## [Task details]
Which lines below hold the word "panel"? Copy all of them.

## [Extracted data]
BEGIN
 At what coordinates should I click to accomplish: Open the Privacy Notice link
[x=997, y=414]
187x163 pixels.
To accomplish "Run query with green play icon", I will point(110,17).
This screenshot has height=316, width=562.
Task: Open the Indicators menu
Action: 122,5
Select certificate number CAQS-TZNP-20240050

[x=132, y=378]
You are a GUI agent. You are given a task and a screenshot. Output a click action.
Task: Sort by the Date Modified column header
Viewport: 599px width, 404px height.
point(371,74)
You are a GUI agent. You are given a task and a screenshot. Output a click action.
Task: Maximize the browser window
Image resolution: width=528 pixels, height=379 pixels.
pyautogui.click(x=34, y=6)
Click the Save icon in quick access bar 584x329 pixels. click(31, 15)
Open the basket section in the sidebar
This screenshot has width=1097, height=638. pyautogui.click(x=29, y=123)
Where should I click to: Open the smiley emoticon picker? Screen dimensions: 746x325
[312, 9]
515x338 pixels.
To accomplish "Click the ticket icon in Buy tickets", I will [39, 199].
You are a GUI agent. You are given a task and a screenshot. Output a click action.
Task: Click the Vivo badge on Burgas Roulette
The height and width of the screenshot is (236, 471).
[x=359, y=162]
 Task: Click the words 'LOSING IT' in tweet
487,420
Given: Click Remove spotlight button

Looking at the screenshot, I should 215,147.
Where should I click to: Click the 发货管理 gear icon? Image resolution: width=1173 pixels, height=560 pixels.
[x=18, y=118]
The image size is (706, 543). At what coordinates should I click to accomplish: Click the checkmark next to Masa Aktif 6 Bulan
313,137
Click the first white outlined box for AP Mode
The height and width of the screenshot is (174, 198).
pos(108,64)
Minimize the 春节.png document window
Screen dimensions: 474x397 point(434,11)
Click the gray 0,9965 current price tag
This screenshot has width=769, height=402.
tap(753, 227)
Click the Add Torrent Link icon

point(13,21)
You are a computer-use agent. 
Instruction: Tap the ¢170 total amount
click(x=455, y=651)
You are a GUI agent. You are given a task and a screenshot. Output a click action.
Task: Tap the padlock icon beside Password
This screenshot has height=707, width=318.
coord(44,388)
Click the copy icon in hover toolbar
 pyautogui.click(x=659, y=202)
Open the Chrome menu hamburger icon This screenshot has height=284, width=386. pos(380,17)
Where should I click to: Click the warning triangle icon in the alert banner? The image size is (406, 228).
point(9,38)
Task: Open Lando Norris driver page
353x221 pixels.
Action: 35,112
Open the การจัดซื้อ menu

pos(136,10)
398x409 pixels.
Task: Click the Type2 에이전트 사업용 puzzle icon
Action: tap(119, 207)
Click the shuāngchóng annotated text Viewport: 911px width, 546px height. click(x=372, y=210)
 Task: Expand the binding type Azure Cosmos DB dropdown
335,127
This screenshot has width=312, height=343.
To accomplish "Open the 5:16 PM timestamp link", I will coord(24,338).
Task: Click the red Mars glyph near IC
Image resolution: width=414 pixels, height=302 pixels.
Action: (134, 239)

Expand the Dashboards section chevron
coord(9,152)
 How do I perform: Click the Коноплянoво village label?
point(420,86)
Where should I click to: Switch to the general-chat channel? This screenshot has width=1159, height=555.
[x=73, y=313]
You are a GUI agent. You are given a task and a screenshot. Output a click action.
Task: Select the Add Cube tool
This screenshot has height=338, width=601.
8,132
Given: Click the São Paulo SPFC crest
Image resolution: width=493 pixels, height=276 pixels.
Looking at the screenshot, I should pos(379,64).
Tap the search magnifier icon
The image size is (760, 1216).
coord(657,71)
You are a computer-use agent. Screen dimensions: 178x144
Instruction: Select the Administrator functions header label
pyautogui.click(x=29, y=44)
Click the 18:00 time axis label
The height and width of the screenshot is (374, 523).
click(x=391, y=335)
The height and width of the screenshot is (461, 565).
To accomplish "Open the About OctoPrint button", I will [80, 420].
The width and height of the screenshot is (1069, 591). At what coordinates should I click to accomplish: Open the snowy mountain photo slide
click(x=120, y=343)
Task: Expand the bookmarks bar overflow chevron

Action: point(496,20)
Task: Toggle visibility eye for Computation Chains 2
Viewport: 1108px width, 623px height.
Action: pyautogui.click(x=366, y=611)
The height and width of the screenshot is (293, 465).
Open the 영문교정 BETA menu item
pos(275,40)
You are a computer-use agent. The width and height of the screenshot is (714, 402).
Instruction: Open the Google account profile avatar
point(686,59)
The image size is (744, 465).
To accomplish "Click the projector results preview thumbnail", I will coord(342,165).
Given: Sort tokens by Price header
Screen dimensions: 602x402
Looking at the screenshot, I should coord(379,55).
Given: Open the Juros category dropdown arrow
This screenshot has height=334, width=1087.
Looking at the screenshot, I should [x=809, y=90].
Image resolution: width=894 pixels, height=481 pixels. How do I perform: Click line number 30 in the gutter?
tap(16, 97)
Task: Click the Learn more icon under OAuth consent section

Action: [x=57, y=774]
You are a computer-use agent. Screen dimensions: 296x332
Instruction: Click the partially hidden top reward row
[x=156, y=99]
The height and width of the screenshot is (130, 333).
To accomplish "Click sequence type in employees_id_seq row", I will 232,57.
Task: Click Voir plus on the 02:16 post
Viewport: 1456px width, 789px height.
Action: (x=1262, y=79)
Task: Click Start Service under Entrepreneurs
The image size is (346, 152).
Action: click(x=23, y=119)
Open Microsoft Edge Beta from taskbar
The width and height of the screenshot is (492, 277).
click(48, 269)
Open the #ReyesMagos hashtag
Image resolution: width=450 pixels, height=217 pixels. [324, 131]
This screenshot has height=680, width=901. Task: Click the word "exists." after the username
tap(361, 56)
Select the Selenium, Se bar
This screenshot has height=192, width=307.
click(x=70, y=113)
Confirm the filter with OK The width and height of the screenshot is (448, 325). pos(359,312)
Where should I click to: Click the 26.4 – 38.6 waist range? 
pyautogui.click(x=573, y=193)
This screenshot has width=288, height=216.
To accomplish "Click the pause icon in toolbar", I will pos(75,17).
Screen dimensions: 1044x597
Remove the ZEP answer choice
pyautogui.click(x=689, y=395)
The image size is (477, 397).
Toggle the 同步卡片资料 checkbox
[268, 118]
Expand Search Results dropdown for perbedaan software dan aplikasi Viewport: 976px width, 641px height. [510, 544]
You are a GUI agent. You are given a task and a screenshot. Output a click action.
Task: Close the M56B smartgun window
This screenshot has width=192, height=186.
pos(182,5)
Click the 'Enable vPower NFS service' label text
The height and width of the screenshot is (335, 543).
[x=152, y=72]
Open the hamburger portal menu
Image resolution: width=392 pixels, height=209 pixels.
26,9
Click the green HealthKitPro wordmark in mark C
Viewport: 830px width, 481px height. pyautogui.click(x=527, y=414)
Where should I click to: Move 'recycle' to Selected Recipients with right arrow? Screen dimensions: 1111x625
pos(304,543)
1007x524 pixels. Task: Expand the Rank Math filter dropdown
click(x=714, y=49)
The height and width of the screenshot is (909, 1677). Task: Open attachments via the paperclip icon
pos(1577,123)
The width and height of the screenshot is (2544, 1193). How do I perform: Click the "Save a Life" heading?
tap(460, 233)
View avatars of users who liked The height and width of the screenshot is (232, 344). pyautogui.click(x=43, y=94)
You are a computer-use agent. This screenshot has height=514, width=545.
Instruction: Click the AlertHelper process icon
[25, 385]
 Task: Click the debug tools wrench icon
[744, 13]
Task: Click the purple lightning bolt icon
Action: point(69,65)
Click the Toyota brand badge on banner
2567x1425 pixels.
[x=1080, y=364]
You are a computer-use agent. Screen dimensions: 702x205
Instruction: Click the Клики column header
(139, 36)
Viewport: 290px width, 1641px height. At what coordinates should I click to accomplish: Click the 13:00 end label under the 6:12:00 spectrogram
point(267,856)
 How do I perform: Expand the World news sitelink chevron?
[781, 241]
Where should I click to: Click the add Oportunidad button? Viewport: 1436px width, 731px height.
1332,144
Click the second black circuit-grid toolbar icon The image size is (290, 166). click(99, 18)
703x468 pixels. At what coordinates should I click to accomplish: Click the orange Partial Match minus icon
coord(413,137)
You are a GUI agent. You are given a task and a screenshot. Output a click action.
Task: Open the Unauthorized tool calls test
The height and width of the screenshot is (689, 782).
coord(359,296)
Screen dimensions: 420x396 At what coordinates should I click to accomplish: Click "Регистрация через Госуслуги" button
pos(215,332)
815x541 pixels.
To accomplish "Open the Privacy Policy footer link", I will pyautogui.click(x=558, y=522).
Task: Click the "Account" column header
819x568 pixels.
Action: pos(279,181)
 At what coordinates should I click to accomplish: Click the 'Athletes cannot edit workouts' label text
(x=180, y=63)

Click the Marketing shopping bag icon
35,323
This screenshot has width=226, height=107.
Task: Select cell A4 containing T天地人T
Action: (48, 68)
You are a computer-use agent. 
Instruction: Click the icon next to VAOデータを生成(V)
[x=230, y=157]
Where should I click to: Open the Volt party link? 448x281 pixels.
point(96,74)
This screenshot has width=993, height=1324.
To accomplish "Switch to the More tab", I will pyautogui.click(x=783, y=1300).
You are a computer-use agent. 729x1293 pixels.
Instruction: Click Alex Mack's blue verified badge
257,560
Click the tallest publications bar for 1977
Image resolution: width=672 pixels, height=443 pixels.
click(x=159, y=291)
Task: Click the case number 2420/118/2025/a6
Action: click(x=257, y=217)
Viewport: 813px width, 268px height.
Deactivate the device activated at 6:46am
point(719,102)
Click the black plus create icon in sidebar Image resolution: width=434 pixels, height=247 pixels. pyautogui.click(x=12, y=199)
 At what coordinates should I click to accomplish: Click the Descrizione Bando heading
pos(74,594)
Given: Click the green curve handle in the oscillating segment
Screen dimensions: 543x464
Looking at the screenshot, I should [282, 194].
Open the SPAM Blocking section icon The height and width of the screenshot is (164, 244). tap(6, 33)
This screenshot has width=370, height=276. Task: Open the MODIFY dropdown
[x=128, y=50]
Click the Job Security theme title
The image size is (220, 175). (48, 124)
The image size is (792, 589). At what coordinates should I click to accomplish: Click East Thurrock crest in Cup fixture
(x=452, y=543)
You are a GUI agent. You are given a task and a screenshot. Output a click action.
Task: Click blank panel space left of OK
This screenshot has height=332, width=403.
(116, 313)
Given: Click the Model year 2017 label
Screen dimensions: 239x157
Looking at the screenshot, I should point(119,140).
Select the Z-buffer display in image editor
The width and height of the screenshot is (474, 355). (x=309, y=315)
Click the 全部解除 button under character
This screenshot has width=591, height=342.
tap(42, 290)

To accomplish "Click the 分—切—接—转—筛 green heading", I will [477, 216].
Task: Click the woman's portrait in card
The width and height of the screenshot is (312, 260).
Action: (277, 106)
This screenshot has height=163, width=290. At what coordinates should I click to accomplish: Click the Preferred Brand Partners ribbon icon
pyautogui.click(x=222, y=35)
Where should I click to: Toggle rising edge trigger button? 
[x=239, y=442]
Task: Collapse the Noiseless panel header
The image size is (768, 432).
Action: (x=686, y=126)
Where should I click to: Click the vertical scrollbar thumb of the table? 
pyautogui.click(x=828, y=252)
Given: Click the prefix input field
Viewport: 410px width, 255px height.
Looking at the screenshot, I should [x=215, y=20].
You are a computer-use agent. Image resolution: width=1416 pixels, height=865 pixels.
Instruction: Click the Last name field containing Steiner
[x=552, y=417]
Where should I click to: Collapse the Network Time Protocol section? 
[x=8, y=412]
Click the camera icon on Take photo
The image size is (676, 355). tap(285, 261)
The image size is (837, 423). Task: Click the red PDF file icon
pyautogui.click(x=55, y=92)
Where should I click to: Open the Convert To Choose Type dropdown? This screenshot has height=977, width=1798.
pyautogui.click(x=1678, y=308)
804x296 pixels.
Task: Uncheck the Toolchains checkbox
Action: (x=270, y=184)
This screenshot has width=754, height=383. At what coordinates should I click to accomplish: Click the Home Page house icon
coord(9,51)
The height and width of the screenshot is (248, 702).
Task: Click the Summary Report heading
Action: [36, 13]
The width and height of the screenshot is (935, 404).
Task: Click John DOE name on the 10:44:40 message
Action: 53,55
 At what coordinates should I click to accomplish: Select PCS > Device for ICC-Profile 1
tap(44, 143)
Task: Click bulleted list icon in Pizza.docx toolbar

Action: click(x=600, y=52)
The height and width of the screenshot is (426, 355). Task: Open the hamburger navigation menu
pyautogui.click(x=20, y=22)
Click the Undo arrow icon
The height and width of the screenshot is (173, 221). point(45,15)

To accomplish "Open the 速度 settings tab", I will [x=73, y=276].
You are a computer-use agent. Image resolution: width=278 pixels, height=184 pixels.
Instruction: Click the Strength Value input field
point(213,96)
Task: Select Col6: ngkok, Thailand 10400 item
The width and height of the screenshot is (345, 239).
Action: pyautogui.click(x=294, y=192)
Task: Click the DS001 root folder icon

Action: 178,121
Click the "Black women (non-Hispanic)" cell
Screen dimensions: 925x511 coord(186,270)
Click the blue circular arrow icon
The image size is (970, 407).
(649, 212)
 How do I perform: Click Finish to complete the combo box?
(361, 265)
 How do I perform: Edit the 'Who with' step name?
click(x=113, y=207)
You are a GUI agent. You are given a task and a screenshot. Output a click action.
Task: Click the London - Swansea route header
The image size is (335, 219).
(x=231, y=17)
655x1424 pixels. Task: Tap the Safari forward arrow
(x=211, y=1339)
END
## [Completed task]
Task: Click blank panel space left of OK
Task: Collapse the Noiseless panel header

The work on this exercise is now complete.